Profeti e Maestri

Atti degli Apostoli

Ad Antiochia si è già fatto l’esperimento della convivenza di ebrei e pagani convertiti: essi vivono insieme con attenzione e rispetto reciproco, consapevoli di avere alle spalle una cultura diversa. Occorrono verifiche per non sbagliare.

Questa operazione è molto più difficile per i pagani, fattosi cristiani, poiché richiede una sensibilità nuova che si adatti alla mentalità ebraica senza tuttavia assorbirne la legislazione del culto e le esclusioni che il popolo d’Israele fa rispetto agli altri popoli.

La Comunità cristiana ha sperimentato la bellezza e la speranza che Gesù ha portato attraverso la Parola e la conoscenza di sé agli apostoli. Così, in questa comunità, si è verificato che la fede si trasmette raccontando le parole e i fatti di Gesù e mostrando la propria testimonianza. Il Signore interviene, ma ha bisogno di una visibilità che accompagni il dono, anzi il dono della fede viene dopo questa manifestazione concreta e visibile di Gesù nei discepoli.

Impressiona la presenza autorevole dello Spirito. Luca ne parla come se fosse una persona in carne ed ossa. Agisce a ordina a profeti e maestri radunati per il culto del Signore: “Riservare per me Barnaba e Saulo per l’opera per la quale li ho chiamati”.

Vengono citate cinque persone: Barnaba, Simeone detto il Negro, Lucio di Cirene, Manaèn, compagno di infanzia di Erode il tetrarca e Sàulo.
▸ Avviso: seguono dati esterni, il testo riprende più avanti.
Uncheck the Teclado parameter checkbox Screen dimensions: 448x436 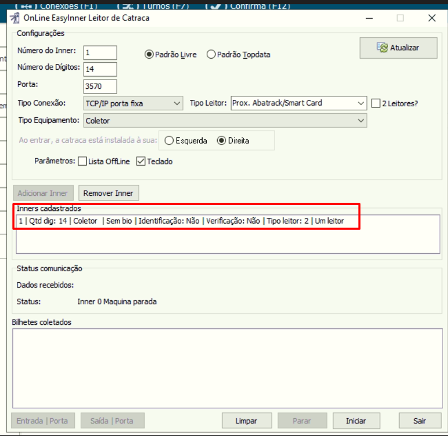[141, 161]

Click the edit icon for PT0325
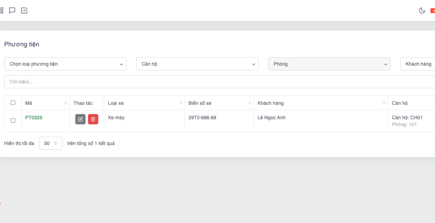80,119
Di questi rimarranno Simeone, Lucio e Manaen.  Mi piace questo brano del libro degli Atti, in cui Luca puntualizza con precisione circa i doni spirituali presenti tra i fratelli di Antiochia ed annovera Barnaba tra i “profeti” e Saulo tra i “dottori” (così sembra in quanto il primo lo elenca come primo nome ed il secondo lo elenca come ultimo nome tra le due categorie di doni).

È splendido vedere come lo Spirito del Signore unisce persone che umanamente non hanno proprio nulla in comune:

  • Barnaba era un giudeo proveniente da Cipro (Atti 4:36);
  • Simeone detto Niger era anch’egli giudeo (Simeone) ma il suo soprannome fa intendere che proveniva dall’ambiente romano del nord Africa;
  • Lucio proveniva da Cirene (nord Africa);
  • Manaen aveva amicizie altolocate, era amico di infanzia di Erode il tetrarca (a quel tempo Erode Antipa), colui che aveva fatto decapitare Giovanni e che aveva “processato” il Signore Gesù, dei due amici uno diventò nemico di Cristo, l’altro Suo servo!
  • Saulo, un ex fariseo di educazione rabbinica.

Siamo alla presenza decisamente del passaggio alla Chiesa ufficiale che piano piano si organizzerà attorno alla autorità degli apostoli.